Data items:
==*==
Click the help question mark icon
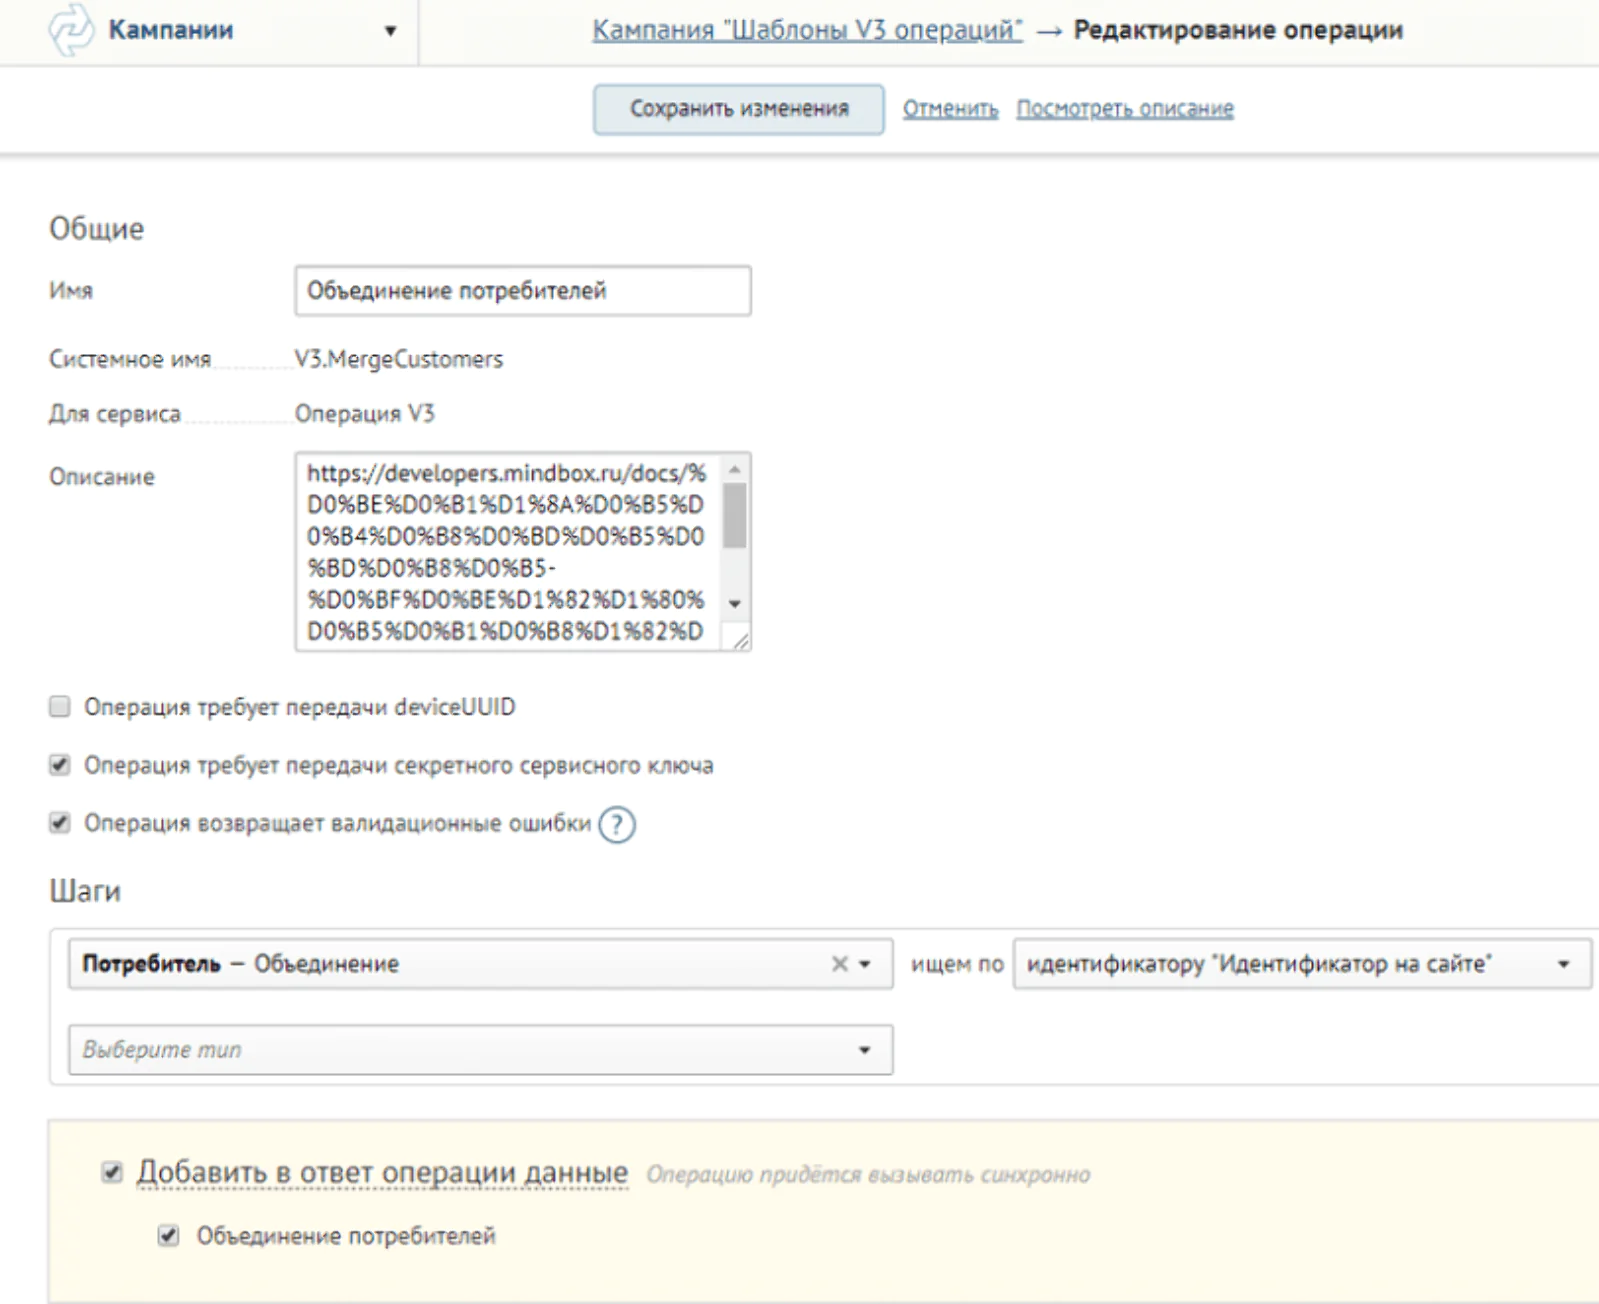(x=617, y=825)
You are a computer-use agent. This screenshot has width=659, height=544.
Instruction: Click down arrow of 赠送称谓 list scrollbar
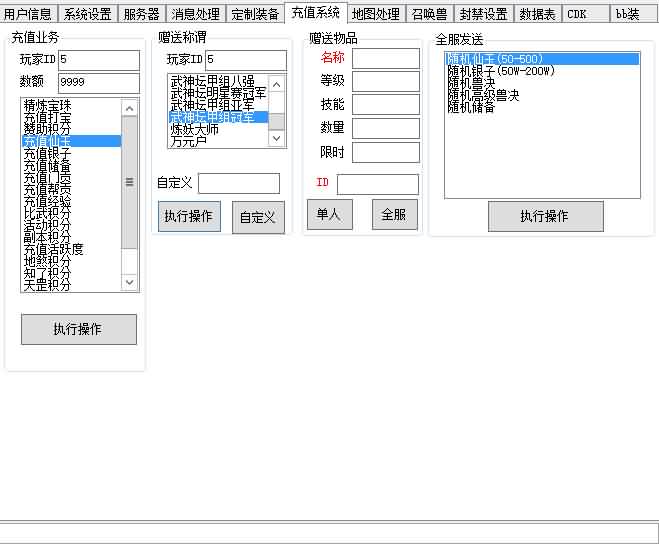[x=277, y=141]
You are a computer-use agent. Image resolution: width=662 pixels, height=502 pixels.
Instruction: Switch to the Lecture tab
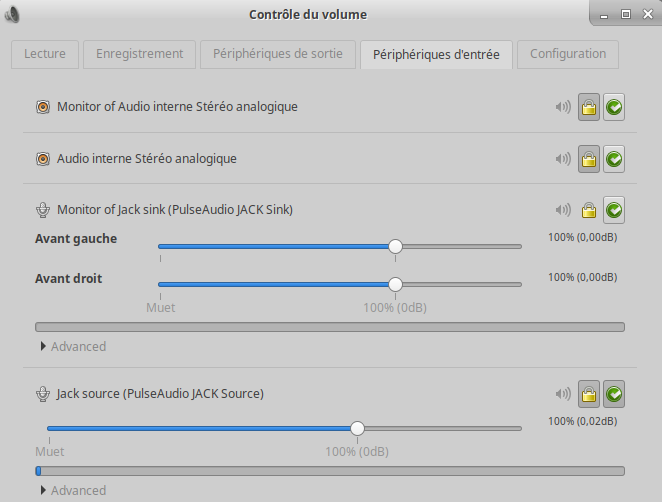[x=45, y=54]
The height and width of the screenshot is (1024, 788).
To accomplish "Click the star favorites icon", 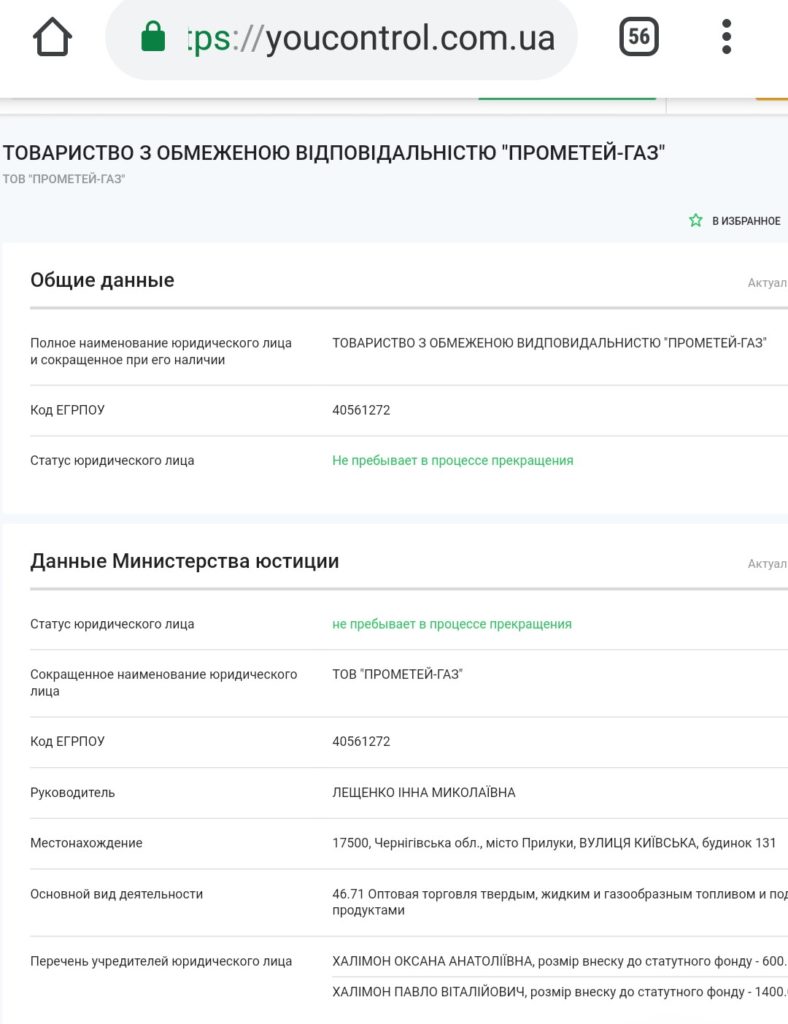I will (x=696, y=220).
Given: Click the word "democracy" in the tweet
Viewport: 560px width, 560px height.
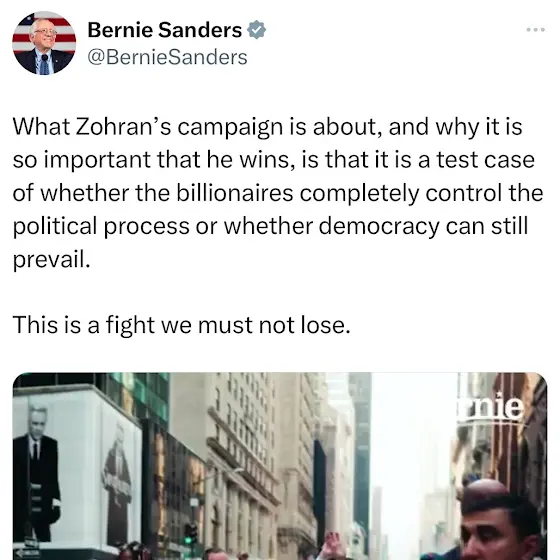Looking at the screenshot, I should [379, 226].
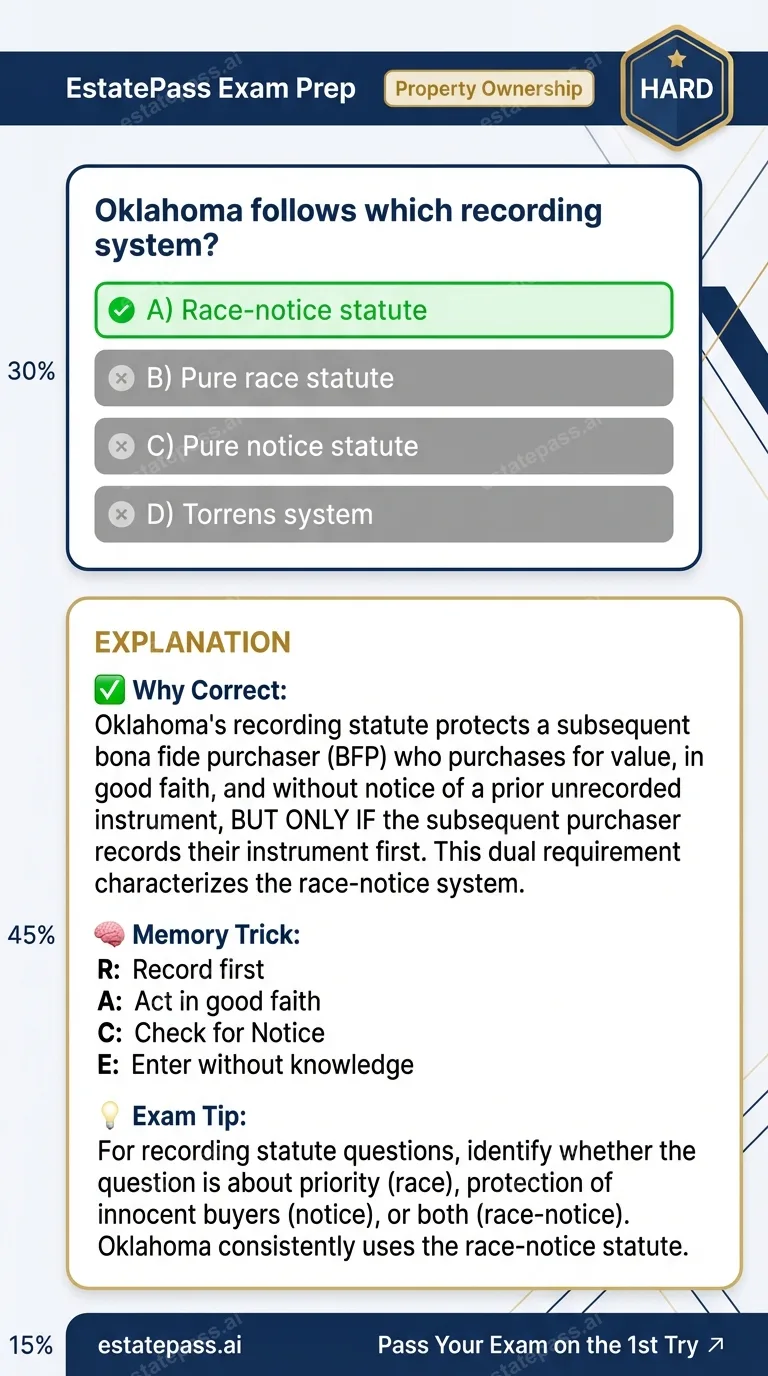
==*==
» EXERCISE BRIEF
Count the lines that contain the word "Instruction", treating uppercase and lowercase as different, and give only the number.

» OUTPUT FOR THIS TASK
2